J. S. Tissainayagam, a Tamil reporter sentenced Monday to 20 years in prison, has been named the first winner of the Peter Mackler Award for Courageous and Ethical Journalism. Tissainayagam was selected for the awrd, by the US branch of RSF and Global Media Forum (GMF), a company founded by Mackler to train journalists and non-profit organizations to use the media as a tool for social change.
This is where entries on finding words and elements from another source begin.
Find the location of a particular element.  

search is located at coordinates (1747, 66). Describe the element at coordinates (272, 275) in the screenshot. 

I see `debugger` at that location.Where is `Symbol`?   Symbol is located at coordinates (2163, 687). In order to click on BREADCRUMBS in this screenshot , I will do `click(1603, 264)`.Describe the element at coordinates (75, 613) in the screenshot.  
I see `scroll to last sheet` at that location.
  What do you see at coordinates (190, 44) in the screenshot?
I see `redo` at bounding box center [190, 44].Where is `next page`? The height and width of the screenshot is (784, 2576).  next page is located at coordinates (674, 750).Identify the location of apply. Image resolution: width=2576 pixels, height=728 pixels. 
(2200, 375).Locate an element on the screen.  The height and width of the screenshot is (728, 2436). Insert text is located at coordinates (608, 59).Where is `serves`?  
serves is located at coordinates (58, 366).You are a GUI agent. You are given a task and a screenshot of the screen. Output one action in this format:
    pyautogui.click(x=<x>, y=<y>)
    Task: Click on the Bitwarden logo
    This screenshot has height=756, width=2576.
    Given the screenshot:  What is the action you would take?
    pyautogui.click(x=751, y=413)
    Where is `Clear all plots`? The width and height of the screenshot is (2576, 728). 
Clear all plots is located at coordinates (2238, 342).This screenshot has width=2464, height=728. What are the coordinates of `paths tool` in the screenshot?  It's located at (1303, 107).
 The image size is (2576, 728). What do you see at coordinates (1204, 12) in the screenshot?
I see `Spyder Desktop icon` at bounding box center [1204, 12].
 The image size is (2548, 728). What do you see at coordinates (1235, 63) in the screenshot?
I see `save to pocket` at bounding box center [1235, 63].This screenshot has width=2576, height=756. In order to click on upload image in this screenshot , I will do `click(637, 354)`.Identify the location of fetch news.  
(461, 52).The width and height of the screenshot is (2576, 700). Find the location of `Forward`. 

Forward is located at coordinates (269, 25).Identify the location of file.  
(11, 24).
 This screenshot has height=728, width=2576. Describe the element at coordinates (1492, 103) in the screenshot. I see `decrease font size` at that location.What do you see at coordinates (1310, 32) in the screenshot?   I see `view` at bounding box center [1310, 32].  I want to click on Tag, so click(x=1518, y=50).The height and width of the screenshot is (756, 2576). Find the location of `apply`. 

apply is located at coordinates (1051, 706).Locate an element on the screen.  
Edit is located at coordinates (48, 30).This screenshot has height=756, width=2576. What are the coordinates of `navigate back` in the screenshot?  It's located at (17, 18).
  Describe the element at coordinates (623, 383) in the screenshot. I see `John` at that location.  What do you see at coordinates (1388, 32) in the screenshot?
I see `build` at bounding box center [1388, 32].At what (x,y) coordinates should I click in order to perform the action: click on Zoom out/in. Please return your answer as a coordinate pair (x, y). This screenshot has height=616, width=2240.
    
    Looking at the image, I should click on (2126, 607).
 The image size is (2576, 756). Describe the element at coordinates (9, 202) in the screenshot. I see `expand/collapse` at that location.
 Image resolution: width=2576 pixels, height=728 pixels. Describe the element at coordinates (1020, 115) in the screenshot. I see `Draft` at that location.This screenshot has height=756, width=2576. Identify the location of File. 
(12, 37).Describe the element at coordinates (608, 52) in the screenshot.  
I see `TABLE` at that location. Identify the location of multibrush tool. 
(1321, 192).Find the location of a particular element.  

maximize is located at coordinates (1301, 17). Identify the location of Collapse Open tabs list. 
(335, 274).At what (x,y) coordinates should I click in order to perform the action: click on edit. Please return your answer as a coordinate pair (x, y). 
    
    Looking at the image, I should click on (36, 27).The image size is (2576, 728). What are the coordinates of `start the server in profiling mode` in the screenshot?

The Peter Mackler Award, named for a 30-year veteran of Agence France-Presse (AFP) who died last year, rewards journalists who fight courageously and ethically to report the news in countries where freedom of the press is either not guaranteed or not recognized.

Tissainayagam will be formally awarded the Peter Mackler prize at a ceremony at the National Press Club in Washington on October 2. Marcus Brauchli, executive editor of The Washington Post, will be the keynote speaker.

"We are happy to reward J.S. Tissainayagam in 2009, a terrible year for Sri Lanka," AFP quoted Jean-Francois Julliard, secretary-general of the Paris-based press rights group Reporters Without Borders (RSF), as saying.

"This country needs journalists who are determined and concerned with finding the truth," Julliard said in a statement issued hours after Tissainayagam was jailed for 20 years on charges of supporting terrorism.

"J.S. Tissainayagam is one of those and should never have been imprisoned," Julliard said.

"Sri Lanka will never know peace if the press is not free to play its role of fourth power," Julliard said. "Sri Lankans have the right to be informed about what is happening on their island.

"They have the right to read words written by men like J. S. Tissainayagam."

Tissainayagam, who has been cited by US President Barack Obama as an "emblematic example" of a persecuted journalist, was sentenced to 20 years of hard labor.

He was found guilty on charges of receiving money from the rebel Liberation Tigers of Tamil Eelam (LTTE) and causing racial hatred through his writings about Tamils affected by the LTTE war for a separate homeland.

Tissainayagam contributed to Sri Lanka’s Sunday Times and ran a website, Outreachsl.com, that focused on the island’s Tamils.

RSF condemned the "extremely severe" sentence imposed on Tissainayagam saying it "suggests that some Sri Lanka judges confuse justice with revenge.

"With the help of confessions extracted by force and information that was false or distorted, the court has used an anti-terrorism law that was intended for terrorists, not for journalists and human rights activists," it said.

The Peter Mackler Award for Courageous and Ethical Journalism was founded in June 2008 to honor the memory of Mackler, who died of a heart attack that month at the age of 58.

Mackler covered wars, elections and other notable events around the world during his career at AFP and was key in transforming the agency’s English language service into the international competitor it is today.